- _Task instructions_:
The entries below are to be returned as written, with all pictures dropped.

-----

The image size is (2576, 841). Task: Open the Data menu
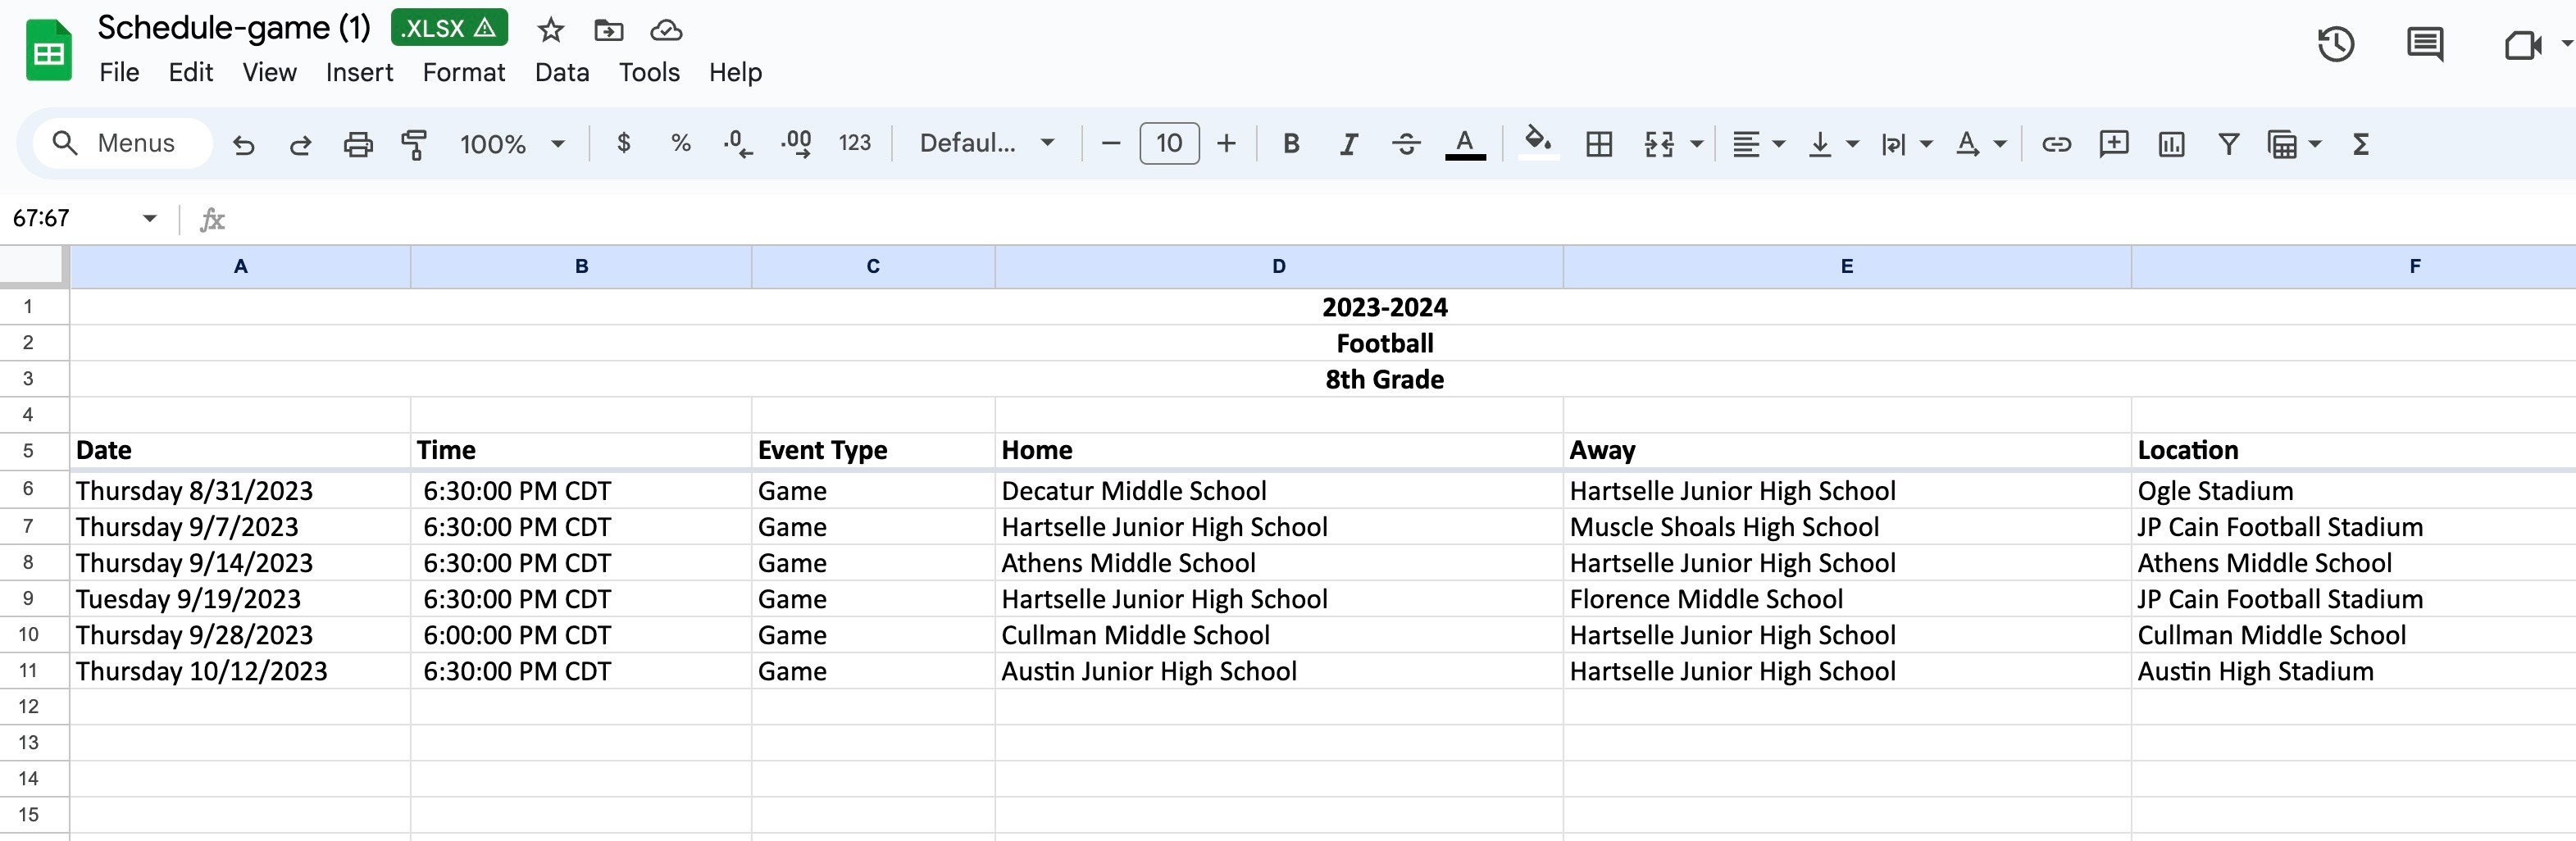(x=561, y=72)
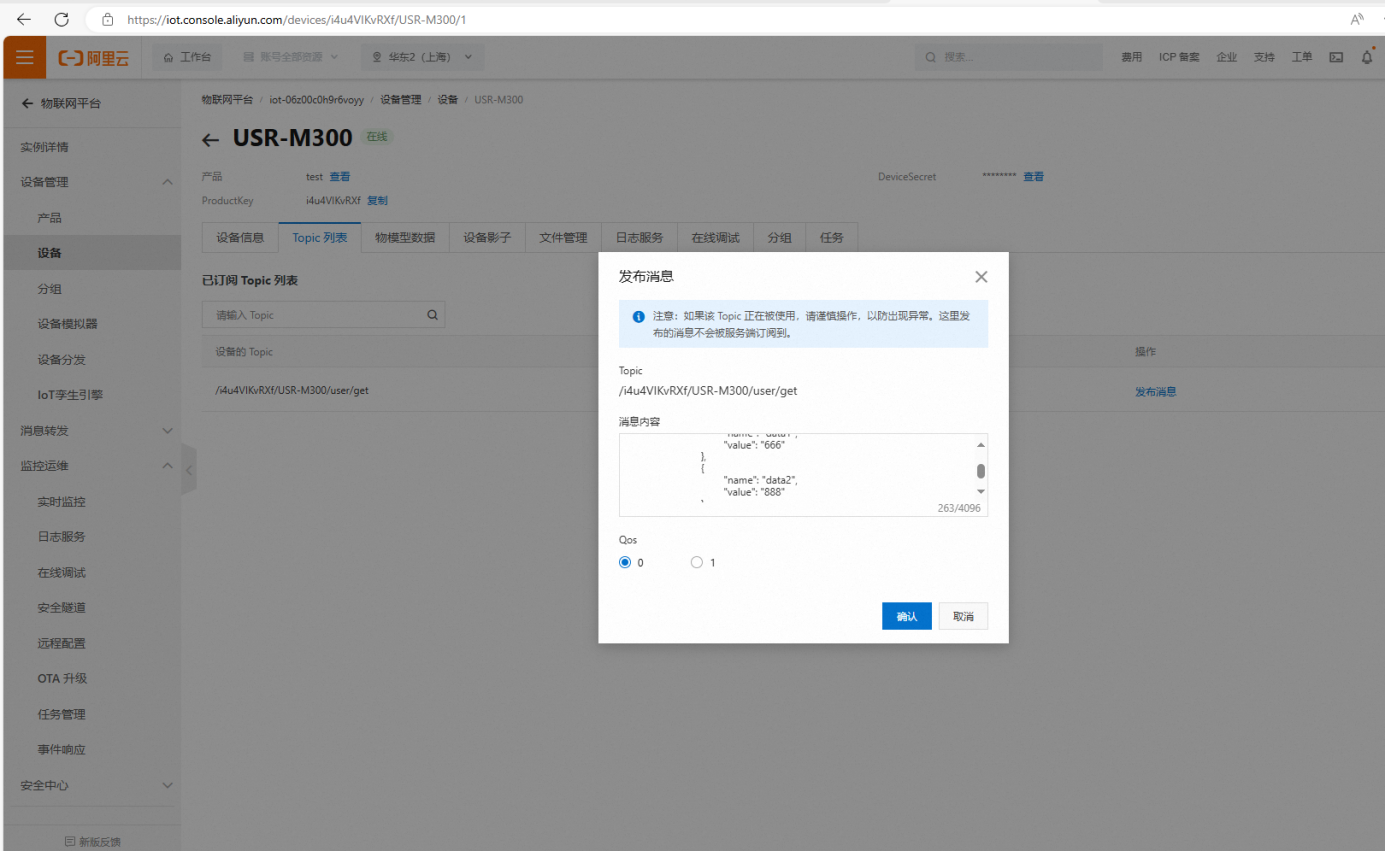Click the 消息内容 textarea scrollbar
Screen dimensions: 1385x851
(x=981, y=471)
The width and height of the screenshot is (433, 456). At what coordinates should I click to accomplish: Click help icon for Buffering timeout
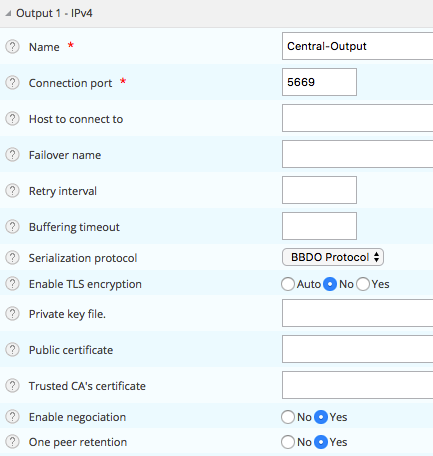point(12,227)
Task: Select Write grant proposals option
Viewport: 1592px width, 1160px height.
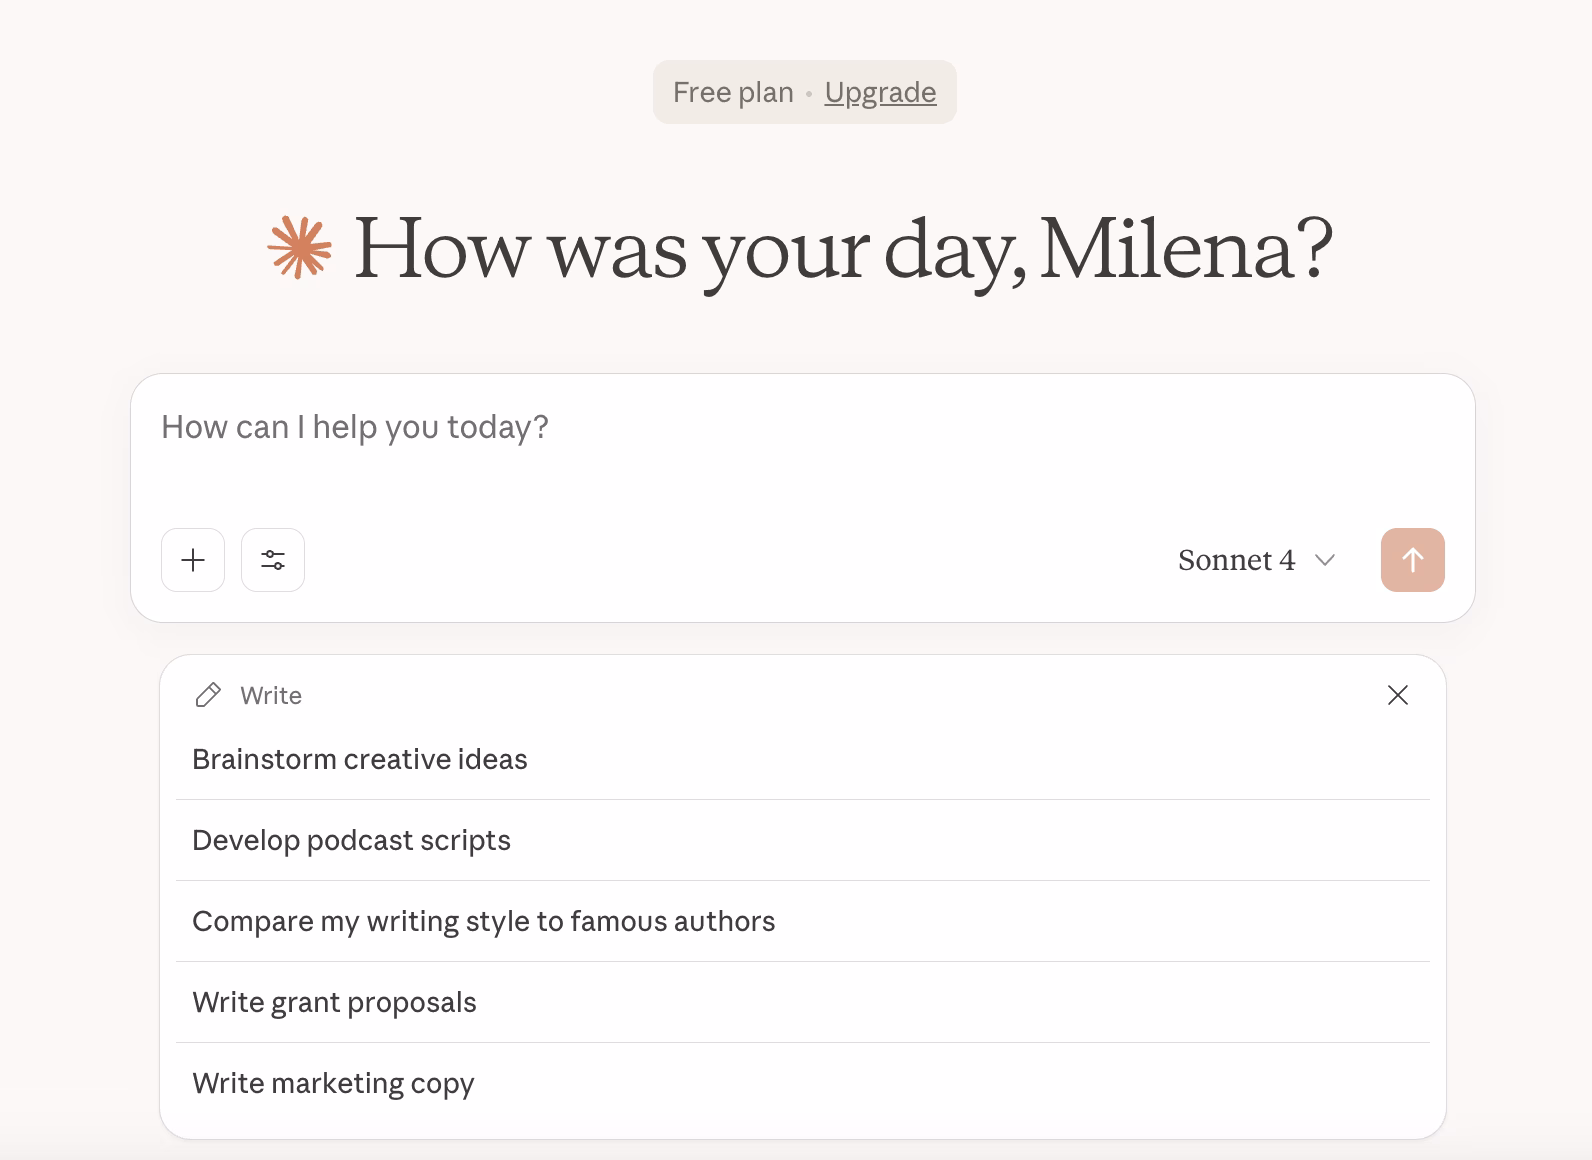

-----

- _Answer space_:
The image size is (2576, 841). Task: Open the Data menu
(x=561, y=72)
Click the 消息内容 textarea scrollbar
Screen dimensions: 1385x851
(x=981, y=471)
The width and height of the screenshot is (433, 456). At what coordinates should I click to accomplish: Click help icon for Buffering timeout
point(12,227)
Task: Select Write grant proposals option
Viewport: 1592px width, 1160px height.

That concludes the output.